## What you are asked to do
Revise the entries below so that each occurrence of "bell icon" reads "bell button". Leave every other character unchanged.

## Provided information
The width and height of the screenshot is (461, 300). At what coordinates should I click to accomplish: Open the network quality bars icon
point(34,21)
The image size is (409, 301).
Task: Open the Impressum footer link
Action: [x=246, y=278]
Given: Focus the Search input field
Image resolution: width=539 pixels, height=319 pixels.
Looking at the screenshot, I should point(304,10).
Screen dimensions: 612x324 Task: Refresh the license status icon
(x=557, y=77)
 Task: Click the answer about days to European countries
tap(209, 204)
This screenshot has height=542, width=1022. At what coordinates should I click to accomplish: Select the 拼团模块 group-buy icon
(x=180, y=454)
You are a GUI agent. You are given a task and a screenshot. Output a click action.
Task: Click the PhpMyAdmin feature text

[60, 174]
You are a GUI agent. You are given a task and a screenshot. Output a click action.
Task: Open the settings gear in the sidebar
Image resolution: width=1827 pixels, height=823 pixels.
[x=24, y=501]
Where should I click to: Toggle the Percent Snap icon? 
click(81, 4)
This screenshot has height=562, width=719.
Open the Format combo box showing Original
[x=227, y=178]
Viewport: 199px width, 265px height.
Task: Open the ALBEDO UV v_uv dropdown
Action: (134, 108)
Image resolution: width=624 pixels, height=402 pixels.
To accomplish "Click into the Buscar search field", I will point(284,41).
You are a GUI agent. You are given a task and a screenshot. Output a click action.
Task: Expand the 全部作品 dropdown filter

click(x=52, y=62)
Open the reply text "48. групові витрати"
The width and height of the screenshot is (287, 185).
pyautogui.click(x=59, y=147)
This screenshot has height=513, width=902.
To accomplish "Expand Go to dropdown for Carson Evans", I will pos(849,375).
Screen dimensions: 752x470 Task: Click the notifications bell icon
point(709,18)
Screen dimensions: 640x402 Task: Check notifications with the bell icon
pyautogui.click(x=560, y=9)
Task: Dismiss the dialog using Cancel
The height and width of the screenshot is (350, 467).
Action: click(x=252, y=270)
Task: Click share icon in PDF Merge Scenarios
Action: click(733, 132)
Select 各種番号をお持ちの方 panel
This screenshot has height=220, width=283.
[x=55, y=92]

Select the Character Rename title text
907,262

## Written response
The width and height of the screenshot is (461, 300). At what coordinates should I click to accomplish: Open the network quality bars icon
point(34,21)
The image size is (409, 301).
Task: Open the Impressum footer link
Action: [x=246, y=278]
Given: Focus the Search input field
Image resolution: width=539 pixels, height=319 pixels.
Looking at the screenshot, I should point(304,10).
Screen dimensions: 612x324 Task: Refresh the license status icon
(x=557, y=77)
 Task: Click the answer about days to European countries
tap(209, 204)
This screenshot has height=542, width=1022. At what coordinates should I click to accomplish: Select the 拼团模块 group-buy icon
(x=180, y=454)
You are a GUI agent. You are given a task and a screenshot. Output a click action.
Task: Click the PhpMyAdmin feature text

[60, 174]
You are a GUI agent. You are given a task and a screenshot. Output a click action.
Task: Open the settings gear in the sidebar
Image resolution: width=1827 pixels, height=823 pixels.
[x=24, y=501]
Where should I click to: Toggle the Percent Snap icon? 
click(81, 4)
This screenshot has height=562, width=719.
Open the Format combo box showing Original
[x=227, y=178]
Viewport: 199px width, 265px height.
Task: Open the ALBEDO UV v_uv dropdown
Action: (134, 108)
Image resolution: width=624 pixels, height=402 pixels.
To accomplish "Click into the Buscar search field", I will point(284,41).
You are a GUI agent. You are given a task and a screenshot. Output a click action.
Task: Expand the 全部作品 dropdown filter

click(x=52, y=62)
Open the reply text "48. групові витрати"
The width and height of the screenshot is (287, 185).
pyautogui.click(x=59, y=147)
This screenshot has height=513, width=902.
To accomplish "Expand Go to dropdown for Carson Evans", I will pos(849,375).
Screen dimensions: 752x470 Task: Click the notifications bell button
point(709,18)
Screen dimensions: 640x402 Task: Check notifications with the bell button
pyautogui.click(x=560, y=9)
Task: Dismiss the dialog using Cancel
The height and width of the screenshot is (350, 467).
Action: click(x=252, y=270)
Task: Click share icon in PDF Merge Scenarios
Action: click(733, 132)
Select 各種番号をお持ちの方 panel
This screenshot has height=220, width=283.
[x=55, y=92]

Select the Character Rename title text
907,262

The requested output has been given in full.